[Opening Information supplied section]

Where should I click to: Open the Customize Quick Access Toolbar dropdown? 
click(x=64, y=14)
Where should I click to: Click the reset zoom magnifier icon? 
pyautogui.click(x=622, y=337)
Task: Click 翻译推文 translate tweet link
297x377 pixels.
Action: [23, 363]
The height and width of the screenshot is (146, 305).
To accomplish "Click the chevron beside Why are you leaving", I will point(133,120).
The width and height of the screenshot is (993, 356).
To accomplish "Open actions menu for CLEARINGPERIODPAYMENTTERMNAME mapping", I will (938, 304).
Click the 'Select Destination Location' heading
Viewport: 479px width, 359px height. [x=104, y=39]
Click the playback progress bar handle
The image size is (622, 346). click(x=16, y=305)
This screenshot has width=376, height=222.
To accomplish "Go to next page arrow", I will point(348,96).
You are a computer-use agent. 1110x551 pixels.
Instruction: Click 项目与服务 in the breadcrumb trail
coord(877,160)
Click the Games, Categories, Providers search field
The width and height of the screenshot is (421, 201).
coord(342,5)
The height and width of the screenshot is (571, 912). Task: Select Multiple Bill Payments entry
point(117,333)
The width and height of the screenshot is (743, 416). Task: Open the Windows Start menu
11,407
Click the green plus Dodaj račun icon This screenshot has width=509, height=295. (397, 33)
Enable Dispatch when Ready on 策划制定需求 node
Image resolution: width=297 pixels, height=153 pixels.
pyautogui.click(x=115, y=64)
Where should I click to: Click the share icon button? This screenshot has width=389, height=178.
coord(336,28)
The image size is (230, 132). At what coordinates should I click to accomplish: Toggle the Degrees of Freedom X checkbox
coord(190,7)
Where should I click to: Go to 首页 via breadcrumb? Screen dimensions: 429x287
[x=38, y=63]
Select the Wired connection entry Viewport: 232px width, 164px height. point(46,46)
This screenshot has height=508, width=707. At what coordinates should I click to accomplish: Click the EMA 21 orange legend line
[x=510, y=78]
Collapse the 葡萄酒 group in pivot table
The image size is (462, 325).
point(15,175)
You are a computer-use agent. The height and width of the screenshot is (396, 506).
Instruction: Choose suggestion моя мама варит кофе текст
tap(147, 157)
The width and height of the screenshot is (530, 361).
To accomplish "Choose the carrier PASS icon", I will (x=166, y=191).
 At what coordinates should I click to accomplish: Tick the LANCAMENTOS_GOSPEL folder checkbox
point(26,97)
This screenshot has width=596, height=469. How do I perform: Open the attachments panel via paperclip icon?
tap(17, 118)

[Closing Information supplied section]

- Exercise: Please report how many lines of the entries above include "will". Only the number is wanted.

- Written solution: 4